BAGHDAD (Reuters) - An array of Iran-backed Iraqi militia groups have agreed to suspend rocket attacks on U.S. forces on condition that Iraq’s government presents a timetable for a withdrawal of American troops, one of the groups said on Sunday.
“The factions have presented a conditional ceasefire,” said Mohammed Mohi, spokesman for the Iran-backed Kataib Hezbollah group.
“It includes all factions of the (anti-U.S.) resistance, including those who have been targeting U.S. forces,” he told Reuters.
Mohi said the Iraqi government must implement a parliamentary resolution in January that called for the withdrawal from Iraq of foreign troops.
The parliament’s decision came after a U.S. drone strike at Baghdad airport killed Iranian military mastermind Qassem Soleimani and Iraq’s top Shi’ite paramilitary chief Abu Mahdi al-Muhandis, raising fears of a full-scale Iran-U.S. confrontation on Iraqi soil.

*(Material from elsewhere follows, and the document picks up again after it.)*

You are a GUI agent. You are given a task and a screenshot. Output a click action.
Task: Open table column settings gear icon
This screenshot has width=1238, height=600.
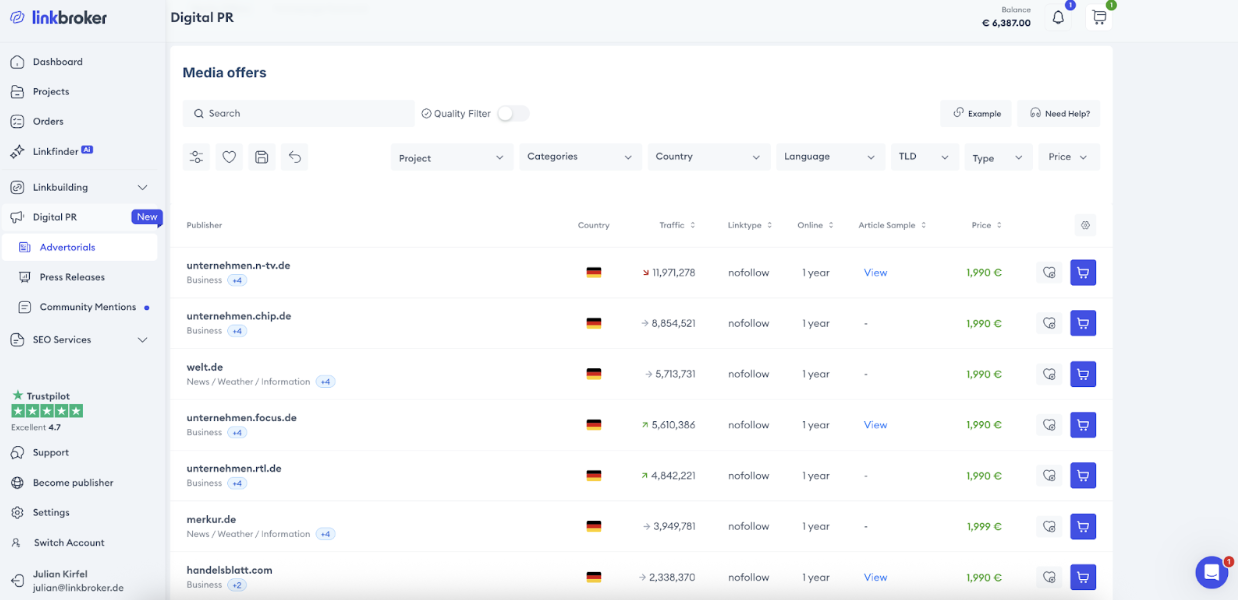(1085, 226)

Mohi said there was no deadline for the government to implement the decision, but warned: “If America insists on staying and doesn’t respect the parliament’s decision then the factions will use all the weapons at their disposal”.
He said the firing of Katyusha rockets at U.S. forces and diplomatic compounds had been merely “a message that you’re not welcome in the country” and that worse attacks could follow.
U.S. officials blame Kataib Hezbollah for dozens of rocket attacks against U.S. installations in Iraq.
Kataib Hezbollah denies carrying them out. Smaller and previously unknown militias have claimed some of the attacks. Iraqi security sources believe those groups are linked to Kataib Hezbollah and other larger Iran-aligned militias.